Rhythmical Contemporary Scholarship: Training Program Recipients

For the first year Broken Rhythms is excited to announce the recipients of the Rhythmical Contemporary Scholarship Training Program. This pilot program enables emerging professional artists to gain the experience necessary to succeed technically and artistically as professionals in the artistic field of the participants choosing.

Goals of the program…

  • Accessibility, and deconstruction of traditional ‘dance’ standards regarding ideas around body, gender, and age
  • To provide training to future Broken Rhythms Company Dancers
  • To support the local dance community
  • To help local dancers network/learn/grow in a safe and accepting environment
  • To offer individual and specialized ways of learning and engagement in dance

Please Welcome!

Victoria Major (she/they)

Victoria was raised and currently resides on the unceded territory of the Lekwungen-speaking peoples. Victoria began dancing at a young age and after taking a prolonged break from formal dance study in their adolescence and early adulthood to pursue various athletic endeavours. This included roller derby, where their love for dance was reborn after returning home from competing at the 2018 Roller Derby World Cup, when they were introduced to dancing on roller skates! Over the past four years, Victoria has exclusively studied and trained this unique, hybrid dance style, with a level of intensity honed from years of playing competitive sports. They have had the opportunity to perform at numerous local events, and teach, choreograph, and produce shows to showcase their students’ progress. Victoria is a certified instructor with Roll Right Skating Academy. Victoria was first introduced to Broken Rhythms through Dance Days in 2019. It was their first off-skates dance class in 12 years! Victoria is thrilled and beyond grateful to have been awarded the opportunity to train with the Broken Rhythms Victoria Society! They are looking forward to learning as much as possible from this experience.

Lee Ingram (Lee/she/they)

I am a primarily self-taught and improvisational dancer who has been engaged in collaborative and experimental work with Victoria-based artists, Lindsay Delaronde and Kemi Craig. My work with Lindsay has focused on creating non-western forms of story-telling and dance, learning embodiment practices and playing with improvised movement. Kemi and I have woven various elements, like dance, film, text and video projections into our experimental and personal work. The theatrics of joy and pain, the tensions of living and decaying and the relationship between anger and release—are themes woven into my style and approach to dance.  My movements are influenced by traditions of ceremony within Jamaican revivalism, as well as Japanese butoh dance.
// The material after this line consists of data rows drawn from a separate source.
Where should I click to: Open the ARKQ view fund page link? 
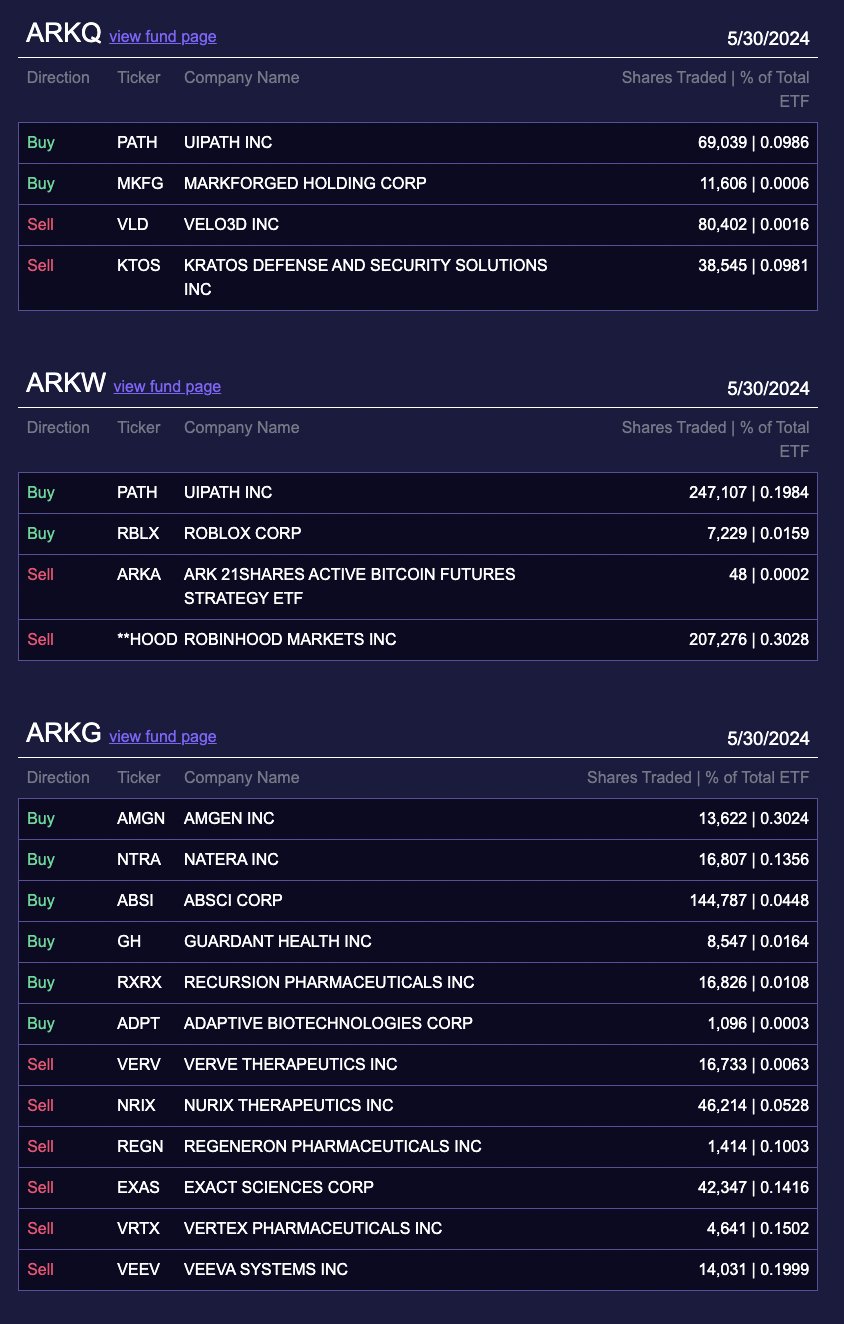[163, 36]
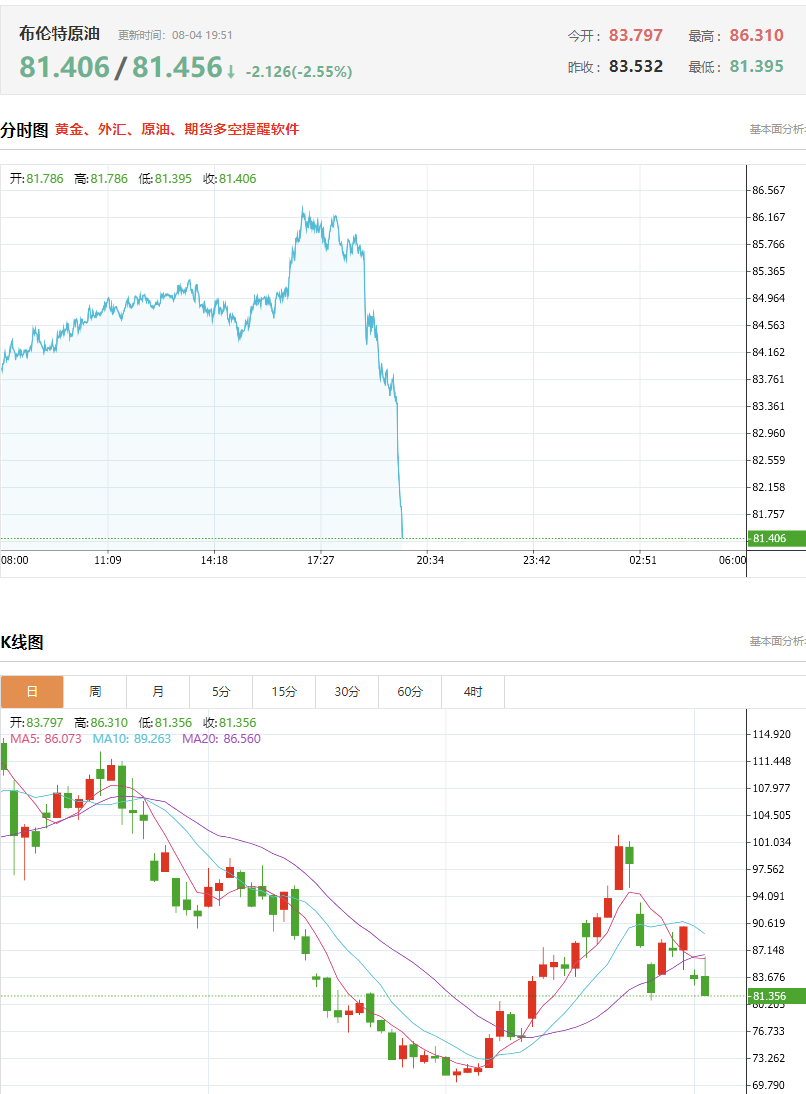Open the 5分 K-line tab

tap(221, 691)
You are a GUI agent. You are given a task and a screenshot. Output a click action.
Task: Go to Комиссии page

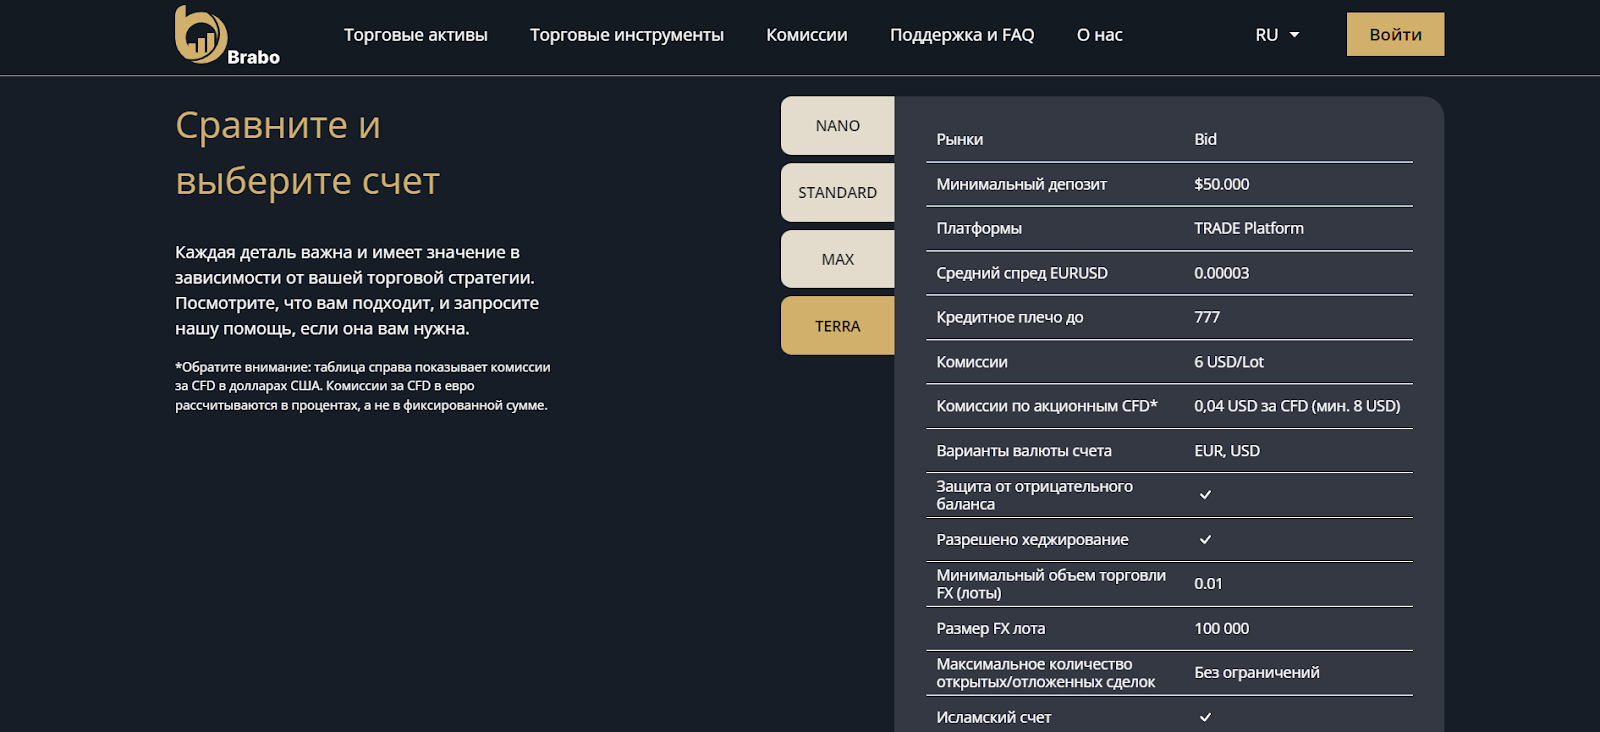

I embody frenetic movements that echo the trance-inducing state of ecstatic ceremony, as well as contemplative, grotesque and theatrical attitudes, like that of butoh theatre. The transformative possibilities of free movement in the body are explored within my practice. I attempt to translate mental and emotional landscapes into physical expressions. Dance, for me, has been a continuous process of either remembering, revealing, retelling, or resisting, and sometimes each of these occur at the same time. These ideas, though sometimes abstract and elusive, can take shape in every part of the body. When I dance, I am actively pursuing freedom, because I believe it lives in the body. Dance is the medium I experience freedom through, and I am grounded in an artistic practice that uses the entire body.